Currently, UPC is preparing technical studies, such as soil, traffic, water use, etc. ahead of additional planning efforts, and the City and public will review UPC’s plan to address site remediation, which must be approved by the Regional Water Quality Control Board and the Dept. of Toxic Substances Control. The City and the public will also review UPC’s plans for closure of the landfill and necessary clean-up efforts, which must be approved by the Regional Water Quality Control Board and the San Mateo County Health System. After this work is completed, the Developer will submit a draft Specific Plan and Development Agreement to the City. An environmental review and public comment process will follow and then the City Council will hold public hearings on the final EIR, Specific Plan, and Development Agreement. The Council can approve, deny, or recommend revisions to the final plans. Final City Council actions will likely take place 24 months after the draft Specific Plan and Development Agreement are submitted by the Developer. We anticipate the developer will submit these in the spring or summer of 2020.

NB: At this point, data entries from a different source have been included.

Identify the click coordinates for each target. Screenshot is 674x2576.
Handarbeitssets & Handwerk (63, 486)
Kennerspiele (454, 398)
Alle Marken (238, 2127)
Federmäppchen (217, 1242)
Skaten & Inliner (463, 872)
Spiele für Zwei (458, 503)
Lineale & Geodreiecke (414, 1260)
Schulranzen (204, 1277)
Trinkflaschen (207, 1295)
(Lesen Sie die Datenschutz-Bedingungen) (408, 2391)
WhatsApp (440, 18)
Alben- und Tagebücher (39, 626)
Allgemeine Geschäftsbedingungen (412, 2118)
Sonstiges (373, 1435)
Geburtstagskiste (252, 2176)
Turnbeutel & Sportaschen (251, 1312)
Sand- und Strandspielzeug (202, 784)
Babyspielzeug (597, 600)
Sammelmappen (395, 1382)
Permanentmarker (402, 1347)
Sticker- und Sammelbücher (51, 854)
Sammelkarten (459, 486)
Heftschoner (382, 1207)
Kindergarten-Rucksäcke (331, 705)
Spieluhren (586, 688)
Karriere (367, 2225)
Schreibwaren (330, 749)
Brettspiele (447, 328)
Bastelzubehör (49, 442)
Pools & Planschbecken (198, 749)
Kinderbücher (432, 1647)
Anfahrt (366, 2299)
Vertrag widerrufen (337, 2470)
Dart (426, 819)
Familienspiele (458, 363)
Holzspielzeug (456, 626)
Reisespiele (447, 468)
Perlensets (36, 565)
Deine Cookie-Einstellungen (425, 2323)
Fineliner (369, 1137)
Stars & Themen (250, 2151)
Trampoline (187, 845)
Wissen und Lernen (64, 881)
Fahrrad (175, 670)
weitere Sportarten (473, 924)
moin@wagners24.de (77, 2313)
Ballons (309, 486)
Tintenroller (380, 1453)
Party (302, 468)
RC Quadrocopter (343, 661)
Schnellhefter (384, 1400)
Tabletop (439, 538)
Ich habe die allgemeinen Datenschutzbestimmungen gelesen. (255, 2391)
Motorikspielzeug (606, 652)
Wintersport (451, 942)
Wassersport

On the November 21st Council meeting, UPC will be giving a presentation regarding their proposed Specific Plan, which is the culmination of feedback they received over the course of their 3 workshops as well as their open space survey.
For a more detailed recap of the year, I encourage you to watch my State of the City Address on the city’s website.
If you’d like to get more involved in your community, I urge you to apply for one of the city’s many commissions and committees. We have several openings available and will be holding interviews in January. Applications and information is available on the city’s website or contact City Clerk, Ingrid Padilla. This is an excellent opportunity to make a difference and give input on important city decisions.
This year has been such a rewarding experience and I can’t thank you enough for allowing me to serve as your Mayor and re-electing me for another 3 years on the city council. I will continue to focus on Brisbane and am always open to your feedback, opinions, and suggestions. Feel free to email me at firstname.lastname@example.org or give me a call at 415-706-5276
Signing off with my last Brisbane Fun Fact of the Month: Some of the first families to settle in Brisbane in the early 1900’s were the Allemands, Mozzettis, Nortons, and Sweets.